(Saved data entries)
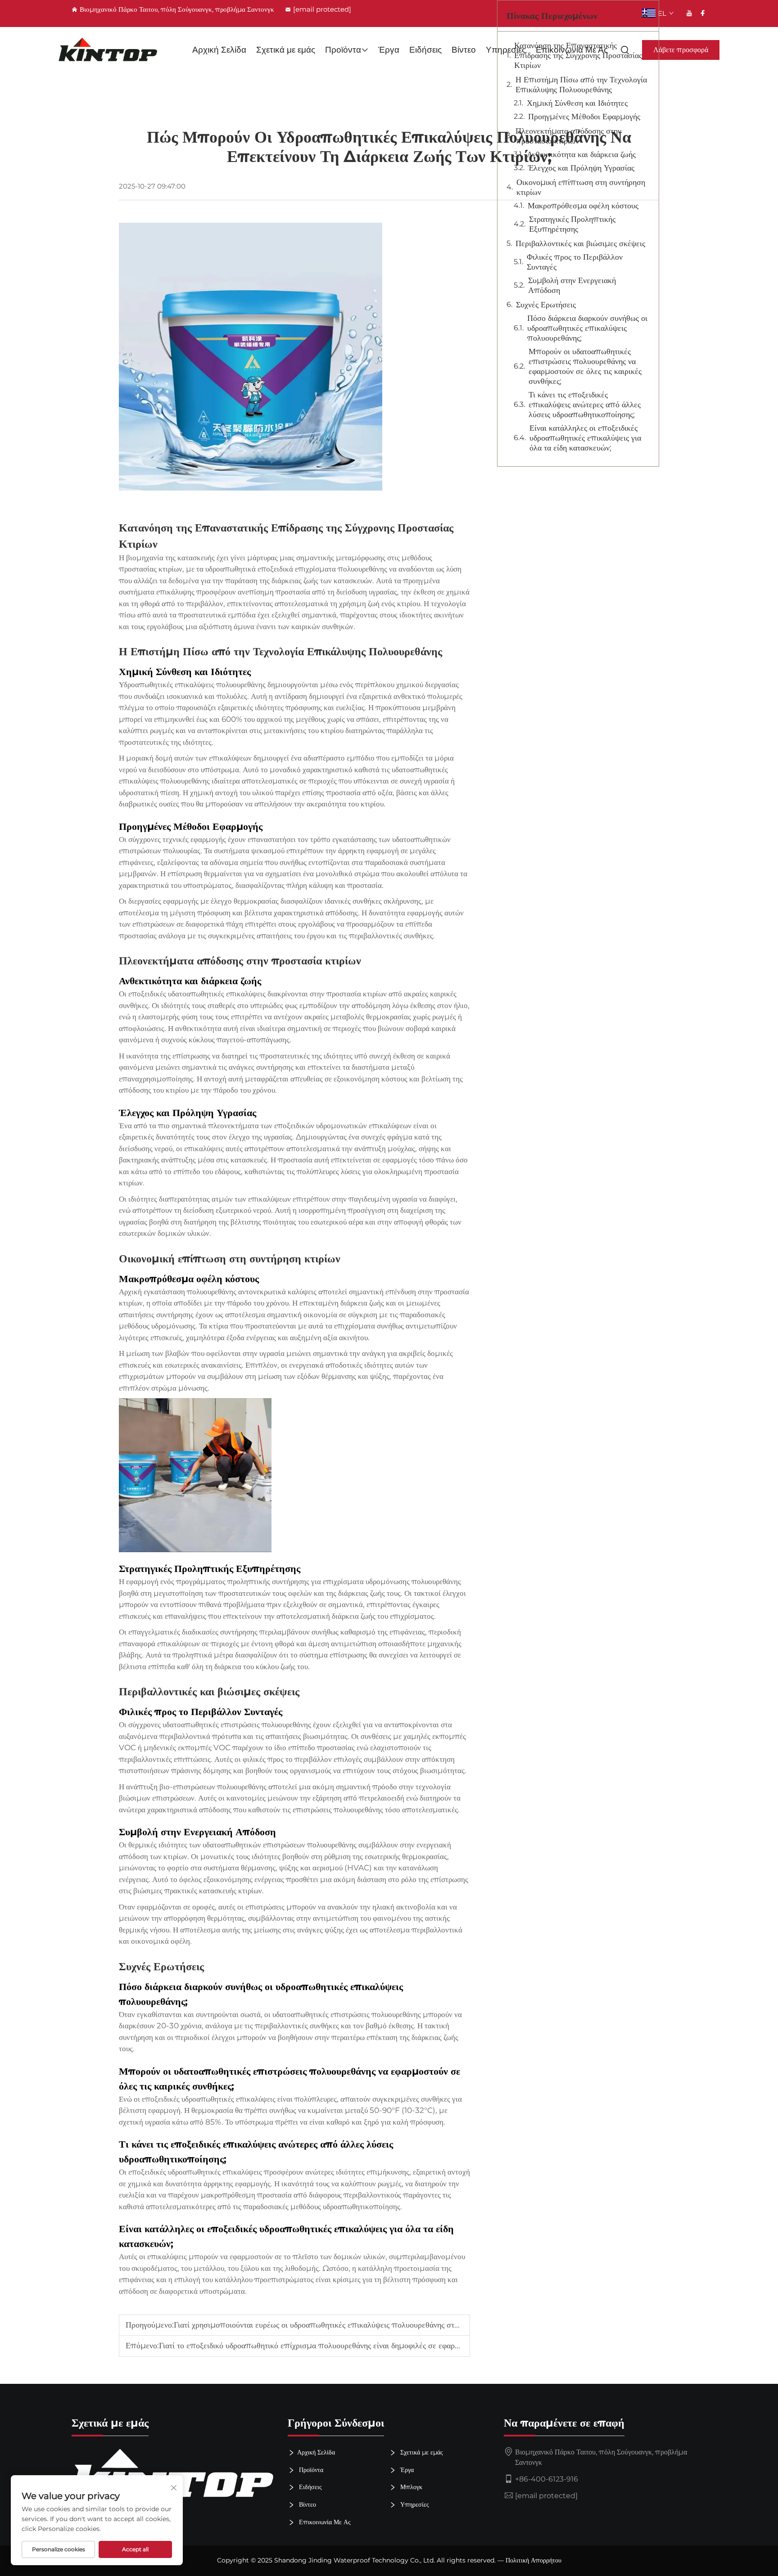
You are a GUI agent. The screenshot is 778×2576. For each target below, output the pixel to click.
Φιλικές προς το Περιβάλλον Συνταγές (575, 262)
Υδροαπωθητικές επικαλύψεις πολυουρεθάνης (193, 684)
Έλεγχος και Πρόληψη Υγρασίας (581, 168)
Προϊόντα (343, 49)
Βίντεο (464, 49)
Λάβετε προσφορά (680, 49)
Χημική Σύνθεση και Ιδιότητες (577, 103)
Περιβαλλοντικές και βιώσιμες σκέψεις (580, 243)
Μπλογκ (410, 2487)
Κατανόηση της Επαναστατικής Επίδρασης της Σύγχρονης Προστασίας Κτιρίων (578, 55)
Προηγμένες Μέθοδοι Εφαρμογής (584, 117)
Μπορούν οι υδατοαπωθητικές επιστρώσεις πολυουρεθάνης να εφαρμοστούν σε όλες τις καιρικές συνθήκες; (585, 366)
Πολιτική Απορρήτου (533, 2560)
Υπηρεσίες (413, 2504)
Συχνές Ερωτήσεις (546, 305)
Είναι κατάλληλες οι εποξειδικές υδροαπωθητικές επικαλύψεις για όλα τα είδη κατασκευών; (585, 438)
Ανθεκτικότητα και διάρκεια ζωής (581, 154)
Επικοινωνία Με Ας (324, 2521)
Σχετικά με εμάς (285, 49)
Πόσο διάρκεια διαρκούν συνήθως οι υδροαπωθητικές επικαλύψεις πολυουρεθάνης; (587, 328)
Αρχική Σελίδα (219, 49)
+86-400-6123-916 (546, 2479)
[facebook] (702, 13)
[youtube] (689, 13)
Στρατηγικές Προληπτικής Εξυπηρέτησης (572, 224)
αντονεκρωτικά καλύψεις (278, 1291)
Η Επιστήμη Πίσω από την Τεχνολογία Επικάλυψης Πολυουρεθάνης (581, 85)
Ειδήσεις (425, 49)
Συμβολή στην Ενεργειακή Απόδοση (572, 285)
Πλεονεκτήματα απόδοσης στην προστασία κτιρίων (568, 136)
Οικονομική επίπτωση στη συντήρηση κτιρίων (580, 187)
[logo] (108, 50)
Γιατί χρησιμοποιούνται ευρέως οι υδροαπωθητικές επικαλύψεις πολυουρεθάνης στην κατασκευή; (338, 2325)
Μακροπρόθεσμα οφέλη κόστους (583, 206)
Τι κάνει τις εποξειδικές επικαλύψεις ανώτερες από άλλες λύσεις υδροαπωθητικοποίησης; (585, 404)
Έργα (388, 49)
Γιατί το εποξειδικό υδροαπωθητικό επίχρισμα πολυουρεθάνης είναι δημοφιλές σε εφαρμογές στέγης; (330, 2346)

### Task item
Your output is the lines from the top of the entries through the line containing "Ανθεκτικότητα και διάρκεια ζωής (581, 154)", exactly as they stand. No pictures belong in it.

### Result of this task
You are a GUI agent. The screenshot is 778×2576. For each target below, output the pixel to click.
Φιλικές προς το Περιβάλλον Συνταγές (575, 262)
Υδροαπωθητικές επικαλύψεις πολυουρεθάνης (193, 684)
Έλεγχος και Πρόληψη Υγρασίας (581, 168)
Προϊόντα (343, 49)
Βίντεο (464, 49)
Λάβετε προσφορά (680, 49)
Χημική Σύνθεση και Ιδιότητες (577, 103)
Περιβαλλοντικές και βιώσιμες σκέψεις (580, 243)
Μπλογκ (410, 2487)
Κατανόηση της Επαναστατικής Επίδρασης της Σύγχρονης Προστασίας Κτιρίων (578, 55)
Προηγμένες Μέθοδοι Εφαρμογής (584, 117)
Μπορούν οι υδατοαπωθητικές επιστρώσεις πολυουρεθάνης να εφαρμοστούν σε όλες τις καιρικές συνθήκες; (585, 366)
Πολιτική Απορρήτου (533, 2560)
Υπηρεσίες (413, 2504)
Συχνές Ερωτήσεις (546, 305)
Είναι κατάλληλες οι εποξειδικές υδροαπωθητικές επικαλύψεις για όλα τα είδη κατασκευών; (585, 438)
Ανθεκτικότητα και διάρκεια ζωής (581, 154)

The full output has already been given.